Volkswagen’s stunning admission it had rigged some of its diesel cars to pass emissions tests may haunt Oregon drivers as a fix rolls out.

For now, though, don’t expect regulators to come knocking at the garage door. The Oregon Department of Environmental Quality said Friday the cars remain legal to drive and even resell, and earlier vehicle emissions tests remain valid.

Volkswagen and subsidiary Audi said this week that 11 million of its diesel passenger cars — including Jettas, Beetles, Golfs, Passats and Audi A3s from the model years 2009 to 2015 — came with software that helped defeat a federal air-quality test. It detected when a car was being tested and turned on a device that helps keep nitrogen oxides, pollutants tied to asthma and other respiratory illnesses, from escaping into the air.

Those cars represented 666, or one-tenth of one percent, of the 529,957 cars tested in the last year. Because air-quality testing is only required in the Portland and Medford areas, there may be more across the state.
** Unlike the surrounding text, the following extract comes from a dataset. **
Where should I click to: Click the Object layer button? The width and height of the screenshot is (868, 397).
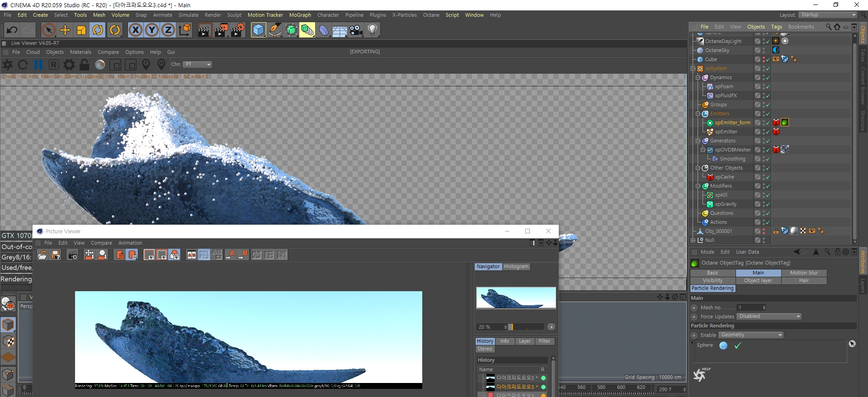[x=758, y=280]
The cheat didn’t defeat Oregon’s air-quality tests, which directly measure tailpipe emissions. Instead, the state uses onboard diagnostics to determine when pollution-mitigating components are malfunctioning. In other words, the test assumes the cars were manufactured to meet federal emissions standards.
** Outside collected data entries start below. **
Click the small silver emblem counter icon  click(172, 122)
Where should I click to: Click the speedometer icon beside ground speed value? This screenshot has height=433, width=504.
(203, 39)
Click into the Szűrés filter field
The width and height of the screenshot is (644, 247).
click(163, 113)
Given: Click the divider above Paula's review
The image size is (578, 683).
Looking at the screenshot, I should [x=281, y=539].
But once Volkswagen rolls out a recall, which the Department of Environmental Quality could take as long as a year, owners of affected cars will receive a sticker certifying they’ve been reprogrammed to meet emissions standards. They’ll need the sticker to pass future air-quality inspections.
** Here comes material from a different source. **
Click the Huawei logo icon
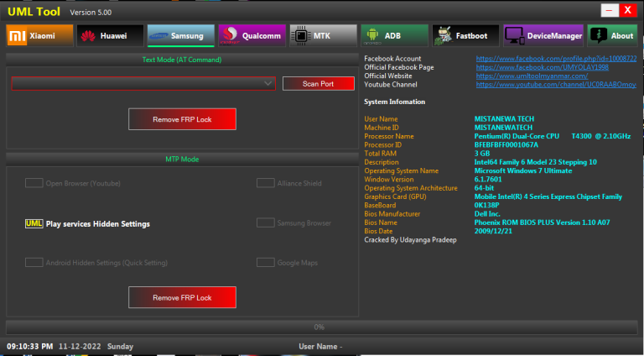The height and width of the screenshot is (356, 644). pos(88,36)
That’s not the worst of it. The software fix is expected to turn on the nitrogen oxides-reducing component full time. The cars’ fuel economy and performance will likely suffer as a result, so the fix will hit owners in the wallet.

That’s what’s prompted lawsuits and investigations from consumer protection agencies.

Twenty-seven states, including Oregon, are planning a joint investigation in connection with the scandal. An Oregon Department of Justice spokeswoman said Thursday the state is particularly interested in the automaker’s advertising.

And owners of affected cars have already started filing lawsuits, including at least one in Oregon.